======== Text

The linkage mechanism 600 includes a rotating member 604, a moving member 640, and springs 660Y, 660M, 660C, 660K as spring members producing a pushing force and having a spring property. Movement of the main opening/closing part 26 is transferred to the rotating member 604 and movement of the rotating member 604 is transferred to the moving member 640, thereby displacing the moving member 640 and the springs 660Y, 660M, 660C, 660K. The moving member 640 moves and pushes the pushed protrusions 236Y, 236M, 236C, 236K of the pushed members 234Y, 234M, 234C, 234K (see FIG. 4). By being pushed, the pushed members 234Y, 234M, 234C, 234K move, respectively. By the movement of the pushed members 234Y, 234M, 234C, 234K, the shutter members 230Y, 230M, 230C, 230K move, respectively.

The springs 660Y, 660M, 660C, 660K are used to push and fit the photoreceptor drums 210Y, 210M, 210C, 210K in the right attachment plate 110 and left attachment plate 114, respectively. These springs move with the moving member 640 and push and fit the photoreceptor drums 210Y, 210M, 210C, 210K in the right attachment plate 110 and the left attachment plate 114, respectively.

The linkage mechanism 600 is shown in FIG. 10 and FIG. 11.

The linkage mechanism 600 includes the rotating member 604 and the moving member 640, as described above. The rotating member 604 is fixed to the linkage mechanism support plate 180 such that it can rotate in a direction of arrow a1 as shown in FIG. 10 and in a direction of arrow b1 as shown in FIG. 11. An urging member 690 is fixed to the rotating member 604; as the urging member 690, e.g., a torsion spring, a coil spring, etc. may be used. By the urging member 690, the rotating member 604 is urged to rotate in the direction of arrow b1.

A push portion 27 provided in the main opening/closing part 26 (see FIG. 3) contacts with the rotating member 604. When the rotating member 604 is pushed by the push portion 27, the rotating member 604 rotates in the direction of arrow a1 against the urging force of the urging member 690. More specifically, when the main opening/closing part 26 is closed with respect to the image forming apparatus main body 12, the rotating member 604 rotates in the direction of arrow a1 by being pushed by the push portion 27. When the main opening/closing part 26 is opened with respect to the image forming apparatus main body 12, the rotating member 604 rotates in the direction of arrow b1 by being urged by the urging member 690.

The moving member 640 is connected to the rotating member 604 and can move with respect to the linkage mechanism support plate 180 in a direction of arrow a2 as shown in FIG. 10 and in a direction of arrow b2 as shown in FIG. 11. More specifically, closing of the main opening/closing part 26 with respect to the image forming apparatus main body 12 causes the rotating member 604 to rotate in the direction of arrow a1 and, in conjunction with the rotation of the rotating member 604 in the direction of arrow a1, the moving member 640 moves in the direction of arrow a2. Opening of the main opening/closing part 26 with respect to the image forming apparatus main body 12 causes the rotating member 604 to rotate in the direction of arrow b1 and, in conjunction with the rotation of the rotating member 604 in the direction of arrow b1, the moving member 640 moves in the direction of arrow b2.

================

→ **Work instructions**
**1.** Which figures does the linkage mechanism text refer to? List each one once, in the order it first appears.
**2.** Carry the linkage mechanism text forward from its final sentence.

======== Recorded information

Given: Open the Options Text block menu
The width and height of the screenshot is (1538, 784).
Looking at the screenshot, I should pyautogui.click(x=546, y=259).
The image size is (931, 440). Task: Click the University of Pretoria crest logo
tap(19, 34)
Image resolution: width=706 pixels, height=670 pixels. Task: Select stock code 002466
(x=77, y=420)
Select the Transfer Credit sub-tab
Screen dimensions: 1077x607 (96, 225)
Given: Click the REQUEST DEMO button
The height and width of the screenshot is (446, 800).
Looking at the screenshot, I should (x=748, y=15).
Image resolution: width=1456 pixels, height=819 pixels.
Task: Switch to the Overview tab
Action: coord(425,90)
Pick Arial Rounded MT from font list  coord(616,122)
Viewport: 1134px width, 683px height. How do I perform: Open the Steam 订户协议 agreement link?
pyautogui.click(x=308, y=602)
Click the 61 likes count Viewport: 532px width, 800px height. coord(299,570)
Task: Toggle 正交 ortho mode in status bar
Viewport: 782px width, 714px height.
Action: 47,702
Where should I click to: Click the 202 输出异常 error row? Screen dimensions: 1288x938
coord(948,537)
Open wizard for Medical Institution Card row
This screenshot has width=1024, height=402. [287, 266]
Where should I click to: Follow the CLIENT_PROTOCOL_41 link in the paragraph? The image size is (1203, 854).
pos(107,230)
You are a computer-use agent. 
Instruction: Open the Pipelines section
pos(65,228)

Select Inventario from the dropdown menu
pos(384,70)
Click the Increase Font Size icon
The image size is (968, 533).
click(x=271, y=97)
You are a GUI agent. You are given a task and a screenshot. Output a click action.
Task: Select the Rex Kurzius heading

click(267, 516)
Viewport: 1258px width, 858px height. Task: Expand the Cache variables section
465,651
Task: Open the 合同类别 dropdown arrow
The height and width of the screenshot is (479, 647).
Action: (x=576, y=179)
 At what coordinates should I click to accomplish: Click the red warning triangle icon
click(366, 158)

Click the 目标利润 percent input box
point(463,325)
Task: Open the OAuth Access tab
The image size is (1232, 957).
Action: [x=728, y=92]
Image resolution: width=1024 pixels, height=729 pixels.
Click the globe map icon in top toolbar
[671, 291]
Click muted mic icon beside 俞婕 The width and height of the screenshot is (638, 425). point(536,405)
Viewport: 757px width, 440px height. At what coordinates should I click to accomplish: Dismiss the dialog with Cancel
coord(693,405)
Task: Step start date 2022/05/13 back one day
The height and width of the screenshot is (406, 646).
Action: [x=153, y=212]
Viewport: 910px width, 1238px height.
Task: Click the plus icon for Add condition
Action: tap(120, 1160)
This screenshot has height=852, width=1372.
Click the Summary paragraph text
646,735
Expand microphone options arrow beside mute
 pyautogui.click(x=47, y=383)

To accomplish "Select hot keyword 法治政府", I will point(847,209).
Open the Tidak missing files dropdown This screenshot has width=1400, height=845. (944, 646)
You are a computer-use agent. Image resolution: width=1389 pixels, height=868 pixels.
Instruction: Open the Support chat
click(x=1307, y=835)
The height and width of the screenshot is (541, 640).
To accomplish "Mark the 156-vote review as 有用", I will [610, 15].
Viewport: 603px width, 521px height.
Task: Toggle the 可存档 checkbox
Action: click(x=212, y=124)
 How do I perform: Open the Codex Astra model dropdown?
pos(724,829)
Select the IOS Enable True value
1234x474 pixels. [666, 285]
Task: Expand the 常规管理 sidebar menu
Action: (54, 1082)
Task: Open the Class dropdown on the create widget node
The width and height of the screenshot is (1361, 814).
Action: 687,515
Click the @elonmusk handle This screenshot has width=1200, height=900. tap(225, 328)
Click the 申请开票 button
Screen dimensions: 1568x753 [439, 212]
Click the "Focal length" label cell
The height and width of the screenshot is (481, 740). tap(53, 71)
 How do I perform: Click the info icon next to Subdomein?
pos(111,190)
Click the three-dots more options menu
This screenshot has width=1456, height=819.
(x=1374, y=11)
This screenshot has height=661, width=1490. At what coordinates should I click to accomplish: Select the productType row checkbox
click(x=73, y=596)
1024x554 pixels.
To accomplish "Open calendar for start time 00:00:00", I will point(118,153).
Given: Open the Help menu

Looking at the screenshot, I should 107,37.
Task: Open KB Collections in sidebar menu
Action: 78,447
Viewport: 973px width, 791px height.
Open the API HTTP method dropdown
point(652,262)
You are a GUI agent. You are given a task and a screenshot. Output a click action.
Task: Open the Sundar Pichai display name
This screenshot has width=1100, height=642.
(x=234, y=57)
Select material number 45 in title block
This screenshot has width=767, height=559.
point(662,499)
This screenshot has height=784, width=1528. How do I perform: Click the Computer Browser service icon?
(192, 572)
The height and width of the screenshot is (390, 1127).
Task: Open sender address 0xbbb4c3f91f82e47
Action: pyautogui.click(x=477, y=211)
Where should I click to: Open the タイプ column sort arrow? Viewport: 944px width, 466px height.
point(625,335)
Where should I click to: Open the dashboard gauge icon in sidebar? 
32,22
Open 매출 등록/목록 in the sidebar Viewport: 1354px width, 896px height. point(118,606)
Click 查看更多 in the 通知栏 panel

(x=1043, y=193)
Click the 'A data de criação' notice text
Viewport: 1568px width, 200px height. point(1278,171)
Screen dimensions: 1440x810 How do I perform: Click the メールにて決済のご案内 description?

================

→ **Solved tasks**
**1.** FIG. 4, FIG. 10, FIG. 11, FIG. 3

**2.**
As already mentioned, the springs 660Y, 660M, 660C, 660K are fixed to the moving member 640. Each of the springs 660Y, 660M, 660C, 660K is formed of a coil spring, a part of which protrudes downward from the moving member 640. As already noted, each of the springs 660Y, 660M, 660C, 660K has a function of pushing and fitting the corresponding one of the photoreceptor drum 210Y, 210M, 210C, 210K in the left attachment plate 114.

Push protrusions 644Y, 644M, 644C, 644K, protruding toward the right (inward of the image forming apparatus main body 12), are formed in the moving member 640. The push protrusions 644Y, 644M, 644C, 644K are arranged to push the pushed protrusion 236Y formed in the pushed member 234Y (see FIG. 4) and pushed protrusions 236M, 236C, 236Y similarly formed in pushed members 234M, 234C, 234Y, respectively.

Movement of the rotating member 604 and the moving member 640 is illustrated in detail in FIGS. 12A to 12C. In conjunction with closing of the main opening/closing part 26, the push portion 27 formed in the main opening/closing part 26 rolls about the center of rotation O in a direction of arrow a3 from its position as shown in FIG. 12A to its position as shown in FIG. 12B and eventually to its position as shown in FIG. 12C. When the push portion 27 rolls from its position as shown in FIG. 12A to its position as shown in FIG. 12B, the rotating member 604 rotates in the direction of arrow a1 and the moving member 640 moves in the direction of arrow a2.

However, while the push portion 27 further moves from its position as shown in FIG. 12B to its position as shown in FIG. 12C by closing the main opening/closing part 26, the rotating member 604 does not rotate and the moving member 640 does not move. That is, during closing of the main opening/closing part 26, at a stage when the main opening/closing part 26 has been closed up to a certain angle, the rotation of the rotating member 604 and the movement of the moving member 640 are stopped. Closing exceeding the certain angle will no longer rotate the rotating member 604 and thus the moving member 640 will no longer move.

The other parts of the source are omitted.